The reply to the records below should contain exactly the lines from the line with "Where should I click to: Click the magnifier" through the line with "The image size is (1389, 868).", and nothing besides.

Collected data:
===============

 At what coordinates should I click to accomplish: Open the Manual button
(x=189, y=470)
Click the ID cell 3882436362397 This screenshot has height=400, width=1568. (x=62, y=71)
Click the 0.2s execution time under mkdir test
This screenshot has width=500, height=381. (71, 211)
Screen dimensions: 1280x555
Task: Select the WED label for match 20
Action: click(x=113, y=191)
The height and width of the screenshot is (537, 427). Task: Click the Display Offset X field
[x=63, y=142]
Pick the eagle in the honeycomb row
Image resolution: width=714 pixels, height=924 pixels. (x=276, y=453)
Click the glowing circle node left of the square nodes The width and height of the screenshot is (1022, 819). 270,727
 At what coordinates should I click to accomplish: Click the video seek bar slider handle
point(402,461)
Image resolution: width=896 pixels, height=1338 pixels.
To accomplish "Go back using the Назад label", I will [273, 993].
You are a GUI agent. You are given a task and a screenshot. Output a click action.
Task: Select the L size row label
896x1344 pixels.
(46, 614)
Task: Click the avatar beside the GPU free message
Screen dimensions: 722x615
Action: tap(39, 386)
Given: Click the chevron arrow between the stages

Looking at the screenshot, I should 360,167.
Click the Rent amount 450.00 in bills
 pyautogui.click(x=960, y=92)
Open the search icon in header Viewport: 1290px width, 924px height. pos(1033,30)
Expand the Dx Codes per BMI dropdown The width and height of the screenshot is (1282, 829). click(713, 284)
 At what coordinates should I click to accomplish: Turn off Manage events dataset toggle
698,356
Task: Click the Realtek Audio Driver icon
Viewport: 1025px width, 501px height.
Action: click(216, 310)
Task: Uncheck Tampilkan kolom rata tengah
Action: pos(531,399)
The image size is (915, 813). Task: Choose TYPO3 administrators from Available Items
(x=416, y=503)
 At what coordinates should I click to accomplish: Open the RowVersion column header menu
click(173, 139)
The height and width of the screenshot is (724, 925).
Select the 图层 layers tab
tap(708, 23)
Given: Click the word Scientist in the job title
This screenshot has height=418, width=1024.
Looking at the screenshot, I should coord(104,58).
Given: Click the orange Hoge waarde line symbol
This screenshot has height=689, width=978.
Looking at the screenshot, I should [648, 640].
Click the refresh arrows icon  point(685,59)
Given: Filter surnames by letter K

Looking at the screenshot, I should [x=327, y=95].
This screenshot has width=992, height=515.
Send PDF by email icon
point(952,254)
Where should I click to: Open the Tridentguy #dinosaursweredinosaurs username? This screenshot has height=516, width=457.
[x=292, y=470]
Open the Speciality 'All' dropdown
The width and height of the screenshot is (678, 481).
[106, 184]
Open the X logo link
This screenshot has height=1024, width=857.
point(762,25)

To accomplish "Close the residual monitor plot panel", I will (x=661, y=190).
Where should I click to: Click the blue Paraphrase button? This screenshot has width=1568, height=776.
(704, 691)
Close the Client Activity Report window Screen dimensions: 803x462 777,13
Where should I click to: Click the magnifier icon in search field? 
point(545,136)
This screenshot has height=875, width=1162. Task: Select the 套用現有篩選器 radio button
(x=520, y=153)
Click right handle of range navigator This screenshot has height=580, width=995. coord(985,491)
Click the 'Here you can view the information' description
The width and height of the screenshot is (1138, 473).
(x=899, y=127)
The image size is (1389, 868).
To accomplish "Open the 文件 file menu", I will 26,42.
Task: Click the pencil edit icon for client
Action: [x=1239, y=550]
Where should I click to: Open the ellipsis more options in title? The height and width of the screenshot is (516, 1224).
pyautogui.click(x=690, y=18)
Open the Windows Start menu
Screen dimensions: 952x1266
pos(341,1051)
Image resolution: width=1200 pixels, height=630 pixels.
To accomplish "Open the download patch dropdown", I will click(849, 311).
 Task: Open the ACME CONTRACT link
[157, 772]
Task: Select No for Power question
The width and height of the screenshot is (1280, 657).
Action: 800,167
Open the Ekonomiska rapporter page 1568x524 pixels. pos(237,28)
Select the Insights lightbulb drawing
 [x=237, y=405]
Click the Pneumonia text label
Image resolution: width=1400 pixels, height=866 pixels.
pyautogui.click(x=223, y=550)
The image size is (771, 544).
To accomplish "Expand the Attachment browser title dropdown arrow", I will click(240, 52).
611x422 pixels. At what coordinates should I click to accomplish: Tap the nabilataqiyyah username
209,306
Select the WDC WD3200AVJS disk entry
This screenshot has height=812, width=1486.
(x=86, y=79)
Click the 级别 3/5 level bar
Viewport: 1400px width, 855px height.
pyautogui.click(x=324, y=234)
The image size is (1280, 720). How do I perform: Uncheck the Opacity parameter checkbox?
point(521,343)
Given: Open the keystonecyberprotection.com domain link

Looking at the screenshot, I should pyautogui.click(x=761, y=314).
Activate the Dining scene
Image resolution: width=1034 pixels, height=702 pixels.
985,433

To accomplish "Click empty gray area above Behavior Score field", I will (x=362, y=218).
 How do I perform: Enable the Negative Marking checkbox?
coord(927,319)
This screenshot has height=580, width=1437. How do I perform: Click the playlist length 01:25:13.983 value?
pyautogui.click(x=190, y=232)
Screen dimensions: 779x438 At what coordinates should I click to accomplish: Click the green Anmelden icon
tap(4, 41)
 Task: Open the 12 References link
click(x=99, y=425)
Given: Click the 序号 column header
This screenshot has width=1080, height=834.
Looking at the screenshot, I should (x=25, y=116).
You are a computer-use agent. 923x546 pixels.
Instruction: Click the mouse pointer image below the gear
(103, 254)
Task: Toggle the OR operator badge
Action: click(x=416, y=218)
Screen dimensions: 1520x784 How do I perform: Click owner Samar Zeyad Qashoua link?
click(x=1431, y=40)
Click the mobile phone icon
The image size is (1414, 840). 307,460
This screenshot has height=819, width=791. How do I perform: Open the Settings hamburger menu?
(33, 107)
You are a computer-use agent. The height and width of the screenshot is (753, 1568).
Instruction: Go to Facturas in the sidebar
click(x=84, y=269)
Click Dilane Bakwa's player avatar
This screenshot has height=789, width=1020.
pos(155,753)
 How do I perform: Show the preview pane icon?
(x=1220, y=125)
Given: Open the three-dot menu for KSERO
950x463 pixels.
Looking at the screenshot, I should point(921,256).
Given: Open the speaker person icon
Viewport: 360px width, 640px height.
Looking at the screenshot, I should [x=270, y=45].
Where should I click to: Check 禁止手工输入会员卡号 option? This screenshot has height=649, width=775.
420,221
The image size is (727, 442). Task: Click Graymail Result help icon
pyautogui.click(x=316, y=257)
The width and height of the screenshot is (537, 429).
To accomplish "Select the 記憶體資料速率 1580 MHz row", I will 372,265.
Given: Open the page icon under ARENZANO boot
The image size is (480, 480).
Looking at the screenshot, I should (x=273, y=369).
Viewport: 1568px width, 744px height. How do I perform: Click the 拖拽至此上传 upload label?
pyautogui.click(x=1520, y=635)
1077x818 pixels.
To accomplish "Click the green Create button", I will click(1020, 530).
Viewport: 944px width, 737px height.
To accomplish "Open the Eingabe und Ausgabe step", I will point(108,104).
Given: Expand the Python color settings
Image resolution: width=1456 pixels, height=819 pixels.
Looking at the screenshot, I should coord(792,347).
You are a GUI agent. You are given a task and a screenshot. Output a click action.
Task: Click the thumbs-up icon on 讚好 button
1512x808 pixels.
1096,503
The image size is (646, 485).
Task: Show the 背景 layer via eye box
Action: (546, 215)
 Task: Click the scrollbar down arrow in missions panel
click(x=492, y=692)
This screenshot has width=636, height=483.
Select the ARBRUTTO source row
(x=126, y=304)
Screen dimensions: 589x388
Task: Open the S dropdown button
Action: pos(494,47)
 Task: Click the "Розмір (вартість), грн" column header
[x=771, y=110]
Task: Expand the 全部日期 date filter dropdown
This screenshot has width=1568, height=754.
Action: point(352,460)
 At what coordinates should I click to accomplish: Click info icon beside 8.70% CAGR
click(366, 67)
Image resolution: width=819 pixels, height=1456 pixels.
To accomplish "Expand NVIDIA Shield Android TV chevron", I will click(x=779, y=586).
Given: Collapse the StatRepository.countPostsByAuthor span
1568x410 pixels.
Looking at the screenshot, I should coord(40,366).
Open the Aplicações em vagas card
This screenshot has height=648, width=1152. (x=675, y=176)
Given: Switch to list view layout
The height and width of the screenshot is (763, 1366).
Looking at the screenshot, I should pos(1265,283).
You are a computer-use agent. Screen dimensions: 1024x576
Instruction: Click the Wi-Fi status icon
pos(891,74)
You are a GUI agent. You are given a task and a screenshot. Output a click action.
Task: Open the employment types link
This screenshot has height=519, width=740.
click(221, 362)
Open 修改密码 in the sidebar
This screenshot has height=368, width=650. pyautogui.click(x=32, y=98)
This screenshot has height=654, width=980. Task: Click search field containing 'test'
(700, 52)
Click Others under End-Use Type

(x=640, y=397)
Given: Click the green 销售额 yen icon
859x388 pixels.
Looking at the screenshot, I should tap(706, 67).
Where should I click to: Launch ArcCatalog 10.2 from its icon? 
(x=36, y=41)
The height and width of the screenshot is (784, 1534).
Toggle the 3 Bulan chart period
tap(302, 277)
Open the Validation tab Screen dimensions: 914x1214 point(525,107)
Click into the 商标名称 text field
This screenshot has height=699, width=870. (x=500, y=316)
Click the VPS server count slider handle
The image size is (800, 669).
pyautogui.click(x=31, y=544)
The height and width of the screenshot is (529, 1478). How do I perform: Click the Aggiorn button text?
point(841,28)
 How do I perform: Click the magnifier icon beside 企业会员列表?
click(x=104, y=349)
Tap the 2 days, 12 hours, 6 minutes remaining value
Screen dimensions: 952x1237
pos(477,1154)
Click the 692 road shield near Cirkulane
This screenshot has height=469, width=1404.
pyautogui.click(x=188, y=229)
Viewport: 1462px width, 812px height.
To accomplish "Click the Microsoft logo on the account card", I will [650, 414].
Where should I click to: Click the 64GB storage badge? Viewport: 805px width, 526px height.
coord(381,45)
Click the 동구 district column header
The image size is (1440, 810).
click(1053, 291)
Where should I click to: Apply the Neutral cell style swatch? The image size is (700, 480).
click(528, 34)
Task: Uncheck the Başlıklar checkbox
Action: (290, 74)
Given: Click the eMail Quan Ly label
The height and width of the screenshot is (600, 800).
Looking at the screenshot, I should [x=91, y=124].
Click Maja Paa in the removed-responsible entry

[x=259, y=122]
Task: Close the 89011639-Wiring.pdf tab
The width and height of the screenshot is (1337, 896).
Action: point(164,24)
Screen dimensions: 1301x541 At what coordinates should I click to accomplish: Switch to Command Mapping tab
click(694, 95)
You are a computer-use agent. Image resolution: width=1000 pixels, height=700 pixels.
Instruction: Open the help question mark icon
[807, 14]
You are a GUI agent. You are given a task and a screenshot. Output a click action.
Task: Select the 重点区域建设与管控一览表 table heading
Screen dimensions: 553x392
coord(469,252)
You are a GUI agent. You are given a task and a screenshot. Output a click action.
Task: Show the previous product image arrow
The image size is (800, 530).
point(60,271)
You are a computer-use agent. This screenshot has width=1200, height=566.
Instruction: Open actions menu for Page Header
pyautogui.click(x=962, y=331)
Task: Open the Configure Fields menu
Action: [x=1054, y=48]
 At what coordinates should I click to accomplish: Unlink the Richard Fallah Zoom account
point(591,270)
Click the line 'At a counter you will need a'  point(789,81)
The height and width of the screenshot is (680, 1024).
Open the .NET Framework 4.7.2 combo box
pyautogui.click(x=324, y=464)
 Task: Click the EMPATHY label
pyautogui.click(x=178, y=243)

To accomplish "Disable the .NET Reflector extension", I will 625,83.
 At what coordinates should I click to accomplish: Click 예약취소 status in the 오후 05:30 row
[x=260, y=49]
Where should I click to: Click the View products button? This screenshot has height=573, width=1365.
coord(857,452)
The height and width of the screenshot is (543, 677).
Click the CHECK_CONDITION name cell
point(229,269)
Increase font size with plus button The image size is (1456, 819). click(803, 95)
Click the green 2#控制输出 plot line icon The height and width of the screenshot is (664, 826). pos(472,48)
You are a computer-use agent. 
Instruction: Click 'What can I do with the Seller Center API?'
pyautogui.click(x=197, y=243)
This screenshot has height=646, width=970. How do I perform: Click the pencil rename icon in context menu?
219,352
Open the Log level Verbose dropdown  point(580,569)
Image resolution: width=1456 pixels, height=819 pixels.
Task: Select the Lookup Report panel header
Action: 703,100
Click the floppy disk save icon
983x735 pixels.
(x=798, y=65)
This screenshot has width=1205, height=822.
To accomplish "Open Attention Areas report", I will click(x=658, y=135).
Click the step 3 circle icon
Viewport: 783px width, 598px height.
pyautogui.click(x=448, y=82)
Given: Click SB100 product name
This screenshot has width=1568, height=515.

===============

• _Response area_:
Where should I click to: Click the magnifier icon in search field? 
point(545,136)
This screenshot has height=875, width=1162. Task: Select the 套用現有篩選器 radio button
(x=520, y=153)
Click right handle of range navigator This screenshot has height=580, width=995. coord(985,491)
Click the 'Here you can view the information' description
The width and height of the screenshot is (1138, 473).
(x=899, y=127)
The image size is (1389, 868).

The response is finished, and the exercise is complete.